The pattern observed in CDU reservoir, with CO2 emissions from drawdown areas exceeding those from the water surface, concurs with other freshwater systems around the globe (Fig. 7). Globally, CO2 emissions from exposed sediments in drawdown areas are about one order of magnitude higher than those from adjacent water surfaces. The current knowledge suggests that drawdown areas play a disproportionately important role in total CO2 emissions with respect to the area they cover. The fact that drawdown zones of reservoirs are CO2 emission hotspots has an important implication in light of a changing climate that may result in more frequent extended droughts throughout the world (Pachauri et al. 2014). Changing drawdown area extent may affect not only reservoir carbon emissions, but burial as well. Because submerged reservoir sediments typically act as carbon sinks and exposed sediments release a large fraction of organic carbon that would otherwise be buried for long timescales (Marcé et al. 2019), an increased drawdown area extent may reduce organic carbon burial efficiency on a reservoir scale.
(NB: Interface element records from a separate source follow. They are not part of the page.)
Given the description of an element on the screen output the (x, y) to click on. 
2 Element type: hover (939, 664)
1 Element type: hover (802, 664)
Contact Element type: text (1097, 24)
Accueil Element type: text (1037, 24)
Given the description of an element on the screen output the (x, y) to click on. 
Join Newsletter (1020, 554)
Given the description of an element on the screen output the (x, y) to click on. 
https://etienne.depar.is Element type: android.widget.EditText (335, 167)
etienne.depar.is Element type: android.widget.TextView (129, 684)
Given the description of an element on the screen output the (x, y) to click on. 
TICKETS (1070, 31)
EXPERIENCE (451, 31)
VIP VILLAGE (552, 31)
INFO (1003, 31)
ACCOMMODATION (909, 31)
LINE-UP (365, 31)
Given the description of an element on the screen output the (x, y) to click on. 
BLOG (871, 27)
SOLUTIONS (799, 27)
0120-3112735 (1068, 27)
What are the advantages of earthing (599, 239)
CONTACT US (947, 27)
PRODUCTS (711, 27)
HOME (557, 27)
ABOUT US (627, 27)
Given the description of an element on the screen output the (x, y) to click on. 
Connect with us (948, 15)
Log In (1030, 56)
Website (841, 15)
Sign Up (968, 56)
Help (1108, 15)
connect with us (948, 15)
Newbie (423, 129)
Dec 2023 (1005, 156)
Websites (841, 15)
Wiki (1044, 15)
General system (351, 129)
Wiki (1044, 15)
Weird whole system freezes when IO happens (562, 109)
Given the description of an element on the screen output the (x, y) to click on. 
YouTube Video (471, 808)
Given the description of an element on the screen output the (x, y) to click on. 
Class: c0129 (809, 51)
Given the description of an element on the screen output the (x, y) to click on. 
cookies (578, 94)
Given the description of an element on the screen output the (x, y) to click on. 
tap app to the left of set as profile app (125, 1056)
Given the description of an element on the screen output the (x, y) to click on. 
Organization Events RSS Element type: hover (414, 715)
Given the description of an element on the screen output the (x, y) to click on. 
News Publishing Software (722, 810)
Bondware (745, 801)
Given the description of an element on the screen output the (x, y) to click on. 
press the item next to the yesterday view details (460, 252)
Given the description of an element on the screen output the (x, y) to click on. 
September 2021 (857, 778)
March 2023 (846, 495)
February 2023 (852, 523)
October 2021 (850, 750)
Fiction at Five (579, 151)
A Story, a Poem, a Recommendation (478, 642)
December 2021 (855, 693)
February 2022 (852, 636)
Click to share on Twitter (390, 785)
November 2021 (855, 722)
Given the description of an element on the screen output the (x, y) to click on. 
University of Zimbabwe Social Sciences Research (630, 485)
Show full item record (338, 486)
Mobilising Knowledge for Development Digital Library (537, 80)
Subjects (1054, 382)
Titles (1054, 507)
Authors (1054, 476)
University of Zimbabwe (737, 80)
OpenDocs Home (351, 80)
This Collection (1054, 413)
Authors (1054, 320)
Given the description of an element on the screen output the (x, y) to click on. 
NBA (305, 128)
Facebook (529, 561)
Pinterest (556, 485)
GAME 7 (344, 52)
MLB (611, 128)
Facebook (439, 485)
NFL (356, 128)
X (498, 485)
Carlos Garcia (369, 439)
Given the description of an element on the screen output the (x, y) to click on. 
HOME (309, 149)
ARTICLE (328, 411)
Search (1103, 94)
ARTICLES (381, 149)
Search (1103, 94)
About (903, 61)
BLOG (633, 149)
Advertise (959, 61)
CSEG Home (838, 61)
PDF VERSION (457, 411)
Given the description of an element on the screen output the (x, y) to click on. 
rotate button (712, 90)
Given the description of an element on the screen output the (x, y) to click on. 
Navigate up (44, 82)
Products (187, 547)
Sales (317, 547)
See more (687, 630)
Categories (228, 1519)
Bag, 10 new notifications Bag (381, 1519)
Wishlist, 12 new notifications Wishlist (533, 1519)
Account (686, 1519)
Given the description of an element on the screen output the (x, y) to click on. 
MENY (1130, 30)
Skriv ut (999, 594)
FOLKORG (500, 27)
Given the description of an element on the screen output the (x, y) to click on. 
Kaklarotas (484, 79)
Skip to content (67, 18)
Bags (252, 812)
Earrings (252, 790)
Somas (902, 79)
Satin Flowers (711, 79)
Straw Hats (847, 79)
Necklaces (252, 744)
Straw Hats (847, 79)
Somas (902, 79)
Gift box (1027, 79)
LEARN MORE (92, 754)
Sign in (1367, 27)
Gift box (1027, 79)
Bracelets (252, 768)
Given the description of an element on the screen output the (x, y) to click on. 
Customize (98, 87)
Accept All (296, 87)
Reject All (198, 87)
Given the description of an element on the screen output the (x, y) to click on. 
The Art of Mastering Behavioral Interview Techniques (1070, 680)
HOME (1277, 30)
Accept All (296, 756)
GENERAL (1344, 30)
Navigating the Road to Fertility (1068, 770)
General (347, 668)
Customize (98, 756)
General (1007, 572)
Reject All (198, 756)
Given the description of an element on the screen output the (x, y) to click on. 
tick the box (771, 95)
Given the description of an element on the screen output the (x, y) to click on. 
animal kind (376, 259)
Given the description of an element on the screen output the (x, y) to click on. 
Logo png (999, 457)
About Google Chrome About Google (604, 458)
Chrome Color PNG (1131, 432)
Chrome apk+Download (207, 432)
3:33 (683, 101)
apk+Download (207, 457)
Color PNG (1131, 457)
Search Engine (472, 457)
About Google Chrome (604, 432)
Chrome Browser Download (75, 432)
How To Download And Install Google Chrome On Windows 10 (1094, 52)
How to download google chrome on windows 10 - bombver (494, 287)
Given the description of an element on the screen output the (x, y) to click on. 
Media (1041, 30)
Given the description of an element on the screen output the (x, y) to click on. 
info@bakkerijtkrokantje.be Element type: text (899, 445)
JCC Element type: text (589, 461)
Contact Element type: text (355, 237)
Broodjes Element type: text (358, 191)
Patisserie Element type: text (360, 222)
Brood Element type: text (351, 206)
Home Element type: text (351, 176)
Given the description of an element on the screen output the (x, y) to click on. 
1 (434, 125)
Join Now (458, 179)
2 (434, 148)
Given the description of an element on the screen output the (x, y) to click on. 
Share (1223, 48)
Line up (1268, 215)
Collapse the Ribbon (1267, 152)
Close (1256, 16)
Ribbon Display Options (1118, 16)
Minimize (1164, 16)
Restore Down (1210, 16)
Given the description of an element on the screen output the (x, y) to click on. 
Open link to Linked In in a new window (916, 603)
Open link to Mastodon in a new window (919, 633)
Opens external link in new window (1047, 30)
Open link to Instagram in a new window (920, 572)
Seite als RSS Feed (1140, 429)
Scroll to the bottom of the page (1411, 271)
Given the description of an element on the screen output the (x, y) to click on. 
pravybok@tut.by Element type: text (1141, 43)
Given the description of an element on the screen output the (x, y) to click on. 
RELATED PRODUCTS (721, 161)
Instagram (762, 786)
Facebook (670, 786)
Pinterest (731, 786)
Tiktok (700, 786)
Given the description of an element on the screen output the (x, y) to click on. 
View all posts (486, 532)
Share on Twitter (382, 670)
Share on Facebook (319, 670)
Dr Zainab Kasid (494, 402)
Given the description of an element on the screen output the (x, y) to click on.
Finally, although we have not focused on methane emission, recent studies indicate that reservoir drawdown areas might be sites of intense methane release (Beaulieu et al. 2017; Harrison et al. 2017; Yang et al. 2012), which is also temporally heterogeneous (Kosten et al. 2018). Carbon processing in drawdown areas deserves more attention to support better constrained upscaling of carbon emission from freshwaters.